マツダスタジアムで日米通算2000安打を達成した福留に話し掛けました。

 「イチローがパ・リーグでやろうよって言ってたのを覚えてる?」

 福留は笑いながら「もちろん。イチローさんはそう言ってましたね」と笑顔で答えてくれました。古い話だけど、すっかりおっさんになったこちらにはなんともうれしく感じたのです。

 もう20年以上も前の話です。PL学園のスターで95年ドラフトの超目玉だった福留には7球団の1位指名が競合。近鉄バファローズの監督に就任したばかりの佐々木恭介氏が当たりクジを引きました。

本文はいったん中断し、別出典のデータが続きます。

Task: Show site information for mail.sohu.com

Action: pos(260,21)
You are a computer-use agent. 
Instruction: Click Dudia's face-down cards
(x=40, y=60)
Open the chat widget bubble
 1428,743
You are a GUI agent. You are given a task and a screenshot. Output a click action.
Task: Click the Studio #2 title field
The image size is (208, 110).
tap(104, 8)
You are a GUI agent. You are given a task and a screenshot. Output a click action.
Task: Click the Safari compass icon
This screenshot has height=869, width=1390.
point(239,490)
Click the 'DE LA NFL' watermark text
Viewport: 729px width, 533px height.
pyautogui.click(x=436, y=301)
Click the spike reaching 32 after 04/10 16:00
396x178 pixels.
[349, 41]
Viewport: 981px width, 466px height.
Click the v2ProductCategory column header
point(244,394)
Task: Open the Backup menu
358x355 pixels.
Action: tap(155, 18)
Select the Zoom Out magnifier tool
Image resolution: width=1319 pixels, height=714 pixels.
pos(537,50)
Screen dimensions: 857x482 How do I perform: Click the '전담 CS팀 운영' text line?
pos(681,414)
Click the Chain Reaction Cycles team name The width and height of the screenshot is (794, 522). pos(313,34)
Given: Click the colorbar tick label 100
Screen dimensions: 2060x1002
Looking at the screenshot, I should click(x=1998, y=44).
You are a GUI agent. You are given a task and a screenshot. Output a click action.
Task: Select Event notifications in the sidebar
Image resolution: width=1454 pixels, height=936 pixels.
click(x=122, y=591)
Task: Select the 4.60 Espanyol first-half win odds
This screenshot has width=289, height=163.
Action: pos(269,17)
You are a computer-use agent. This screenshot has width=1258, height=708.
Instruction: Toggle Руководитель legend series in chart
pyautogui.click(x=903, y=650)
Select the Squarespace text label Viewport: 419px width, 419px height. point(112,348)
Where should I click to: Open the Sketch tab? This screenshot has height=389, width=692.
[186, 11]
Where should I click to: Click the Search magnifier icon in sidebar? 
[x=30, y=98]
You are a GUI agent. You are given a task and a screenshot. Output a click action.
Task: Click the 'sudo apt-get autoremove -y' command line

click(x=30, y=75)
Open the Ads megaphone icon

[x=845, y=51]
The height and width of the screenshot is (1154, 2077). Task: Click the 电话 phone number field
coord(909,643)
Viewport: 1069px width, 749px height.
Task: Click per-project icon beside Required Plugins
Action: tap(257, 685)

 「赤ふん」で「ヨッシャー!」のあれです。福留が阪神に来てから応援している若いファンにはもはや何のことか分からないと思いますが。知っている野球ファンの先輩方に聞いてくださいね。

 そのドラフト会議が行われた95年11月22日。私は沖縄・那覇にいました。前々日からオリックスの選手会納会が那覇で行われ、イチローらが参加するため出張していたのです。

 本来なら21日に大阪に戻れるのですが私は那覇に残っていました。福留のドラフトに関するイチローの取材を狙うためでした。

 当時の福留には意中の球団があり、その中にパ・リーグは入っていなかった。パ球団がクジを引いたらどうなるのか。そんな中、当時の球界の情勢を一気に変えそうな男・イチローのコメントが欲しいと思ったからです。イチローは選手会の用事でまだ沖縄に残る予定でした。

 デスクと相談し、沖縄に残留。当時はドラフト会議は午前中からです。今では考えられないことですが22日は朝からイチローに密着。イチローのマネジャーと3人でいっしょに国際通りを歩き、公設市場にも行ったりして普通に過ごしました。途中、観光客に気付かれ「いかん!」と走って逃げ出したことも覚えています。

 そして近鉄が交渉権を獲得したのを受け、話をしました。「近鉄とオリックス、パ・リーグでいっしょにやれればいいですね」。イチローはそう話してくれ、それはそのまま記事になりました。

 結局、近鉄入りを拒否した福留は社会人野球を経て、中日入り。その後、大リーグから阪神に入っています。イチローもオリックスを去り、大リーグのスーパースターになっています。そんな2人は第2回WBCでチームメートとして「世界一」も勝ち取りました。

 時が流れ、オリックスと近鉄は合併し「オリックス・バファローズ」になり、いま近鉄色が強い楽天と28日からセルラー那覇で対戦します。

 その取材に出向いた沖縄で21年前のことを思い出しています。